Recording and Administering Payroll Protection Program (PPP) Loan Proceeds

By Scott Lewis, CPA, MSA


The loan funding from the Small Business Administration’s Paycheck Protection Program (PPP) has raised many questions from small businesses and their accounting staff. These include how to account for the initial loans on the books, what approved uses can be paid from these funds and how the forgiveness calculations will be determined. For purposes of this short article, we will review our firm’s interpretations on the accounting of the loan proceeds on the general ledger and financial statements. Formal final guidance from the SBA and the Treasury is still forthcoming on the loan forgiveness calculations; our firm has been preparing detailed programs to calculate these amounts, along with “what-if” scenarios when specific requirements aren’t met, such as shortfalls in the number of full time employees or amount of payroll spending as needed, and how this affects the reduction in forgiveness of the PPP loans. For additional information on loan forgiveness, please contact our offices direct.

In terms of the PPP loan proceeds, we strongly recommend setting up new bank accounts separate from the operating accounts that currently are in place (New account). Take the loan proceeds and deposit in these new account(s). For purposes of the initial transaction on the books, set up a new cash account in the general ledger, or a cash account not being used and ensure it is on the section of cash on any financial statements that are being prepared.

Record a debit (deposit) of the monies to new account and credit a payable to long-term debt. This loan will be considered long term as payments can be deferred for up to two years. In addition, until it is known how much of the loan will be forgiven, leave this account as long term.

When paying approved expenses for loan forgiveness such as payroll, rent, mortgage interest, or utilities, transfer the monies needed from new account via electronic transfer or other mechanism, into the operating bank account or the payroll bank account, wherever these payments are funded in the normal course of business. There is no need to change which account the actual payroll comes from, as an example. The transfer from the new account to move the funds into the regular accounts creates an audit trail for documentation on the usage and needed for loan forgiveness calculations. It would be similar with rent payments, electronically transfer the rent amount from the new account to the operating account and expense the rent as usual. Please note how payroll or any other expenses are being recorded on the books are not changing. The only additional adjustments on the books are to record the loan proceeds needed from the new account to the operating/payroll accounts.

Keep in mind that loan forgiveness is based on at least 75% of the proceeds be used for payroll type expenses, and 25% for the other allowed expenses such as overhead – rent and utilities, etc.

While the loans have the potential to be fully forgiven, and the payments are being deferred for six months, interest is technically accruing on the full amount. We recommend recording a monthly interest accrual based on the full loan amount at the 1% annual interest rate. If the full loan is $200,000 for example, record a monthly adjustment of a $167 ($200,000 loan x (1%/12 months or .0833%) debit to interest expense and credit to interest payable. This will “smooth” out these expenses in the next couple of months.

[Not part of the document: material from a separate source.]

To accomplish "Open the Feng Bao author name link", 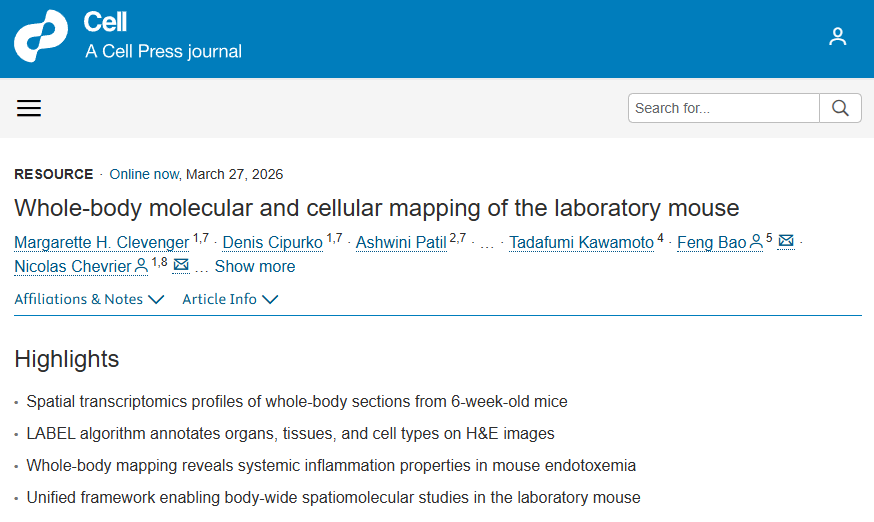I will click(711, 242).
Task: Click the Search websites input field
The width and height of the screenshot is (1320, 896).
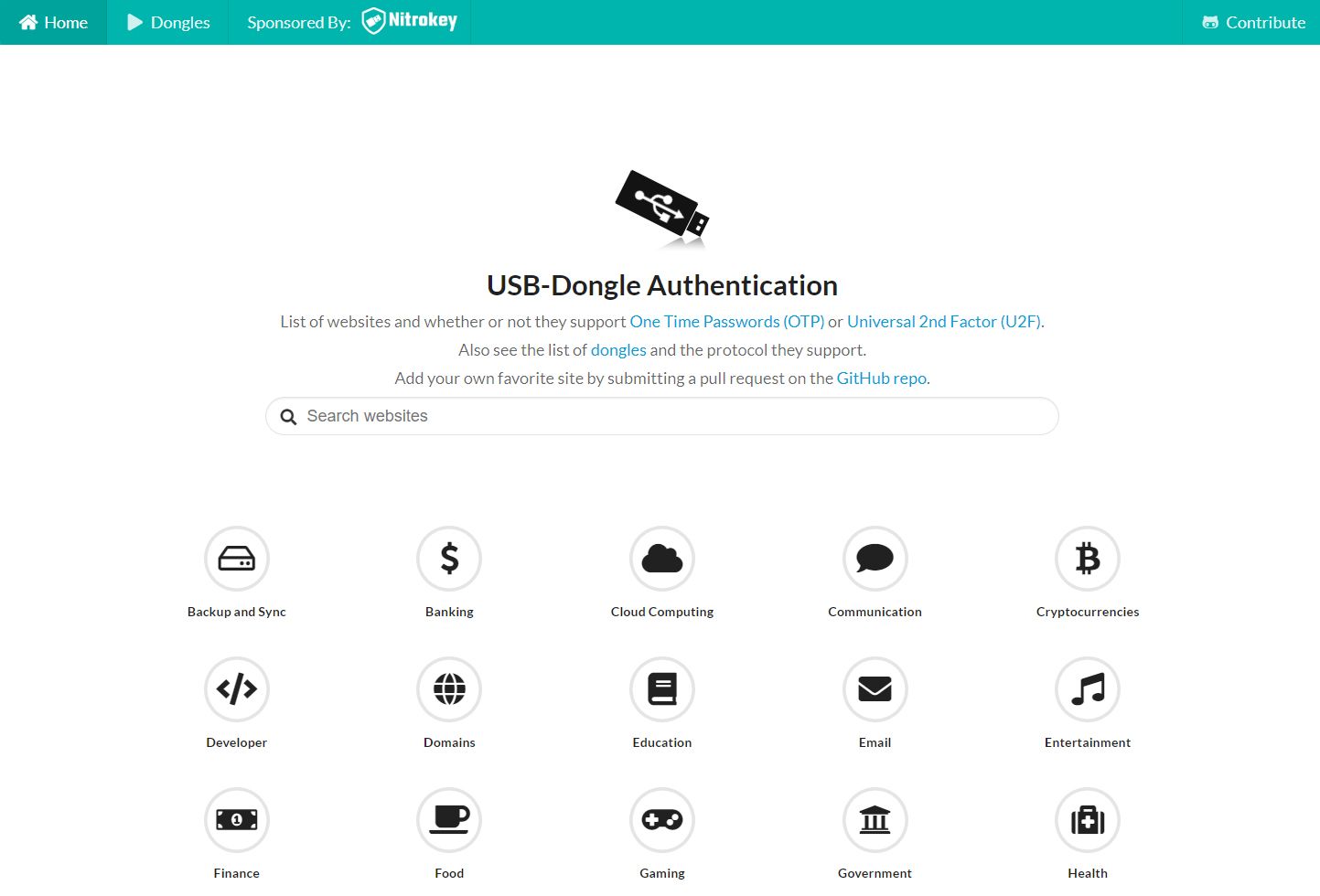Action: (661, 416)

Once the loan forgiveness portion is determined, a portion of this interest expense and accrued liability can be reversed.

In terms of the loan forgiveness amount, once this is known, debit the long-term debt account by this amount and credit other income. If possible, use another income general ledger account that is not being used, and is in the section of other income line on any financial statements. This income is not taxable for federal income tax purposes. There has been not been any clear guidance on whether these monies will be considered taxable by the states.

Once it is determined how much of the loan will not be forgiven, that amount should remain on long term debt, and the current portion that will be due in the next year should be moved to current maturities of long-term debt. This will affect the working capital calculation on the short-term portion, and the debt to equity ratio on the long-term portion. We recommend discussing this with anyone who relies on your financial statements and lenders (if applicable) if this negatively affects any business requirements or loan covenants, and how to address and/or cure.

This is general guidance and we advise consulting with the various internal and external third parties that rely on your books and records, and financial statements on how all accounting entries tied to the PPP loan program and the use of funds should be recorded, if it differs from the above.